== Segment start ==

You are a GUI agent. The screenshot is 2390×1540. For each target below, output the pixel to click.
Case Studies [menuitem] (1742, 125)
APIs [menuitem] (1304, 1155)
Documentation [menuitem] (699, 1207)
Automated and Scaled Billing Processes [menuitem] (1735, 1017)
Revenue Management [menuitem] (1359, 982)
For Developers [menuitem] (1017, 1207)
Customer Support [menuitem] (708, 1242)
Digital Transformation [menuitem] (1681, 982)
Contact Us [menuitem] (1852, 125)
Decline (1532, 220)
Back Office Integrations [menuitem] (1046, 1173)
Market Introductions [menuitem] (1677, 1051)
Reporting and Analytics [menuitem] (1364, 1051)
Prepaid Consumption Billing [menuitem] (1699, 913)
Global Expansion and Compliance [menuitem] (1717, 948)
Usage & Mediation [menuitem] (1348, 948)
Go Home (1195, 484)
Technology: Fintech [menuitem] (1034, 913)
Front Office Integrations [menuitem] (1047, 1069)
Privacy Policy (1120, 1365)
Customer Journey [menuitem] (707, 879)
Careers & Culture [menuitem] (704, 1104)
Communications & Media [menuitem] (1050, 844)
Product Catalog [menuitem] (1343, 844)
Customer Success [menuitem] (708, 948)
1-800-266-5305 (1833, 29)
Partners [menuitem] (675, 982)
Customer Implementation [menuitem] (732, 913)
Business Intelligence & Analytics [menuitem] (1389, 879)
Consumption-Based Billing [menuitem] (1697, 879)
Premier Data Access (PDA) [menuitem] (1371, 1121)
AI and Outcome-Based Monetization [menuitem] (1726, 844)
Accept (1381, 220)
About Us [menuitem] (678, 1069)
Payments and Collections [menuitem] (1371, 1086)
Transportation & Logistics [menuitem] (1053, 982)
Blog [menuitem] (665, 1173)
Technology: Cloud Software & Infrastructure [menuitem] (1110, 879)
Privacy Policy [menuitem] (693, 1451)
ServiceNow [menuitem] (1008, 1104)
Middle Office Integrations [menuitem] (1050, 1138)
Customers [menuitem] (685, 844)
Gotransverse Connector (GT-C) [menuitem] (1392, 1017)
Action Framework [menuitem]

== Segment end ==

The problem
The records above must be repeated exactly, every one of them.

Answer to this task
You are a GUI agent. The screenshot is 2390×1540. For each target below, output the pixel to click.
Case Studies [menuitem] (1742, 125)
APIs [menuitem] (1304, 1155)
Documentation [menuitem] (699, 1207)
Automated and Scaled Billing Processes [menuitem] (1735, 1017)
Revenue Management [menuitem] (1359, 982)
For Developers [menuitem] (1017, 1207)
Customer Support [menuitem] (708, 1242)
Digital Transformation [menuitem] (1681, 982)
Contact Us [menuitem] (1852, 125)
Decline (1532, 220)
Back Office Integrations [menuitem] (1046, 1173)
Market Introductions [menuitem] (1677, 1051)
Reporting and Analytics [menuitem] (1364, 1051)
Prepaid Consumption Billing [menuitem] (1699, 913)
Global Expansion and Compliance [menuitem] (1717, 948)
Usage & Mediation [menuitem] (1348, 948)
Go Home (1195, 484)
Technology: Fintech [menuitem] (1034, 913)
Front Office Integrations [menuitem] (1047, 1069)
Privacy Policy (1120, 1365)
Customer Journey [menuitem] (707, 879)
Careers & Culture [menuitem] (704, 1104)
Communications & Media [menuitem] (1050, 844)
Product Catalog [menuitem] (1343, 844)
Customer Success [menuitem] (708, 948)
1-800-266-5305 (1833, 29)
Partners [menuitem] (675, 982)
Customer Implementation [menuitem] (732, 913)
Business Intelligence & Analytics [menuitem] (1389, 879)
Consumption-Based Billing [menuitem] (1697, 879)
Premier Data Access (PDA) [menuitem] (1371, 1121)
AI and Outcome-Based Monetization [menuitem] (1726, 844)
Accept (1381, 220)
About Us [menuitem] (678, 1069)
Payments and Collections [menuitem] (1371, 1086)
Transportation & Logistics [menuitem] (1053, 982)
Blog [menuitem] (665, 1173)
Technology: Cloud Software & Infrastructure [menuitem] (1110, 879)
Privacy Policy [menuitem] (693, 1451)
ServiceNow [menuitem] (1008, 1104)
Middle Office Integrations [menuitem] (1050, 1138)
Customers [menuitem] (685, 844)
Gotransverse Connector (GT-C) [menuitem] (1392, 1017)
Action Framework [menuitem]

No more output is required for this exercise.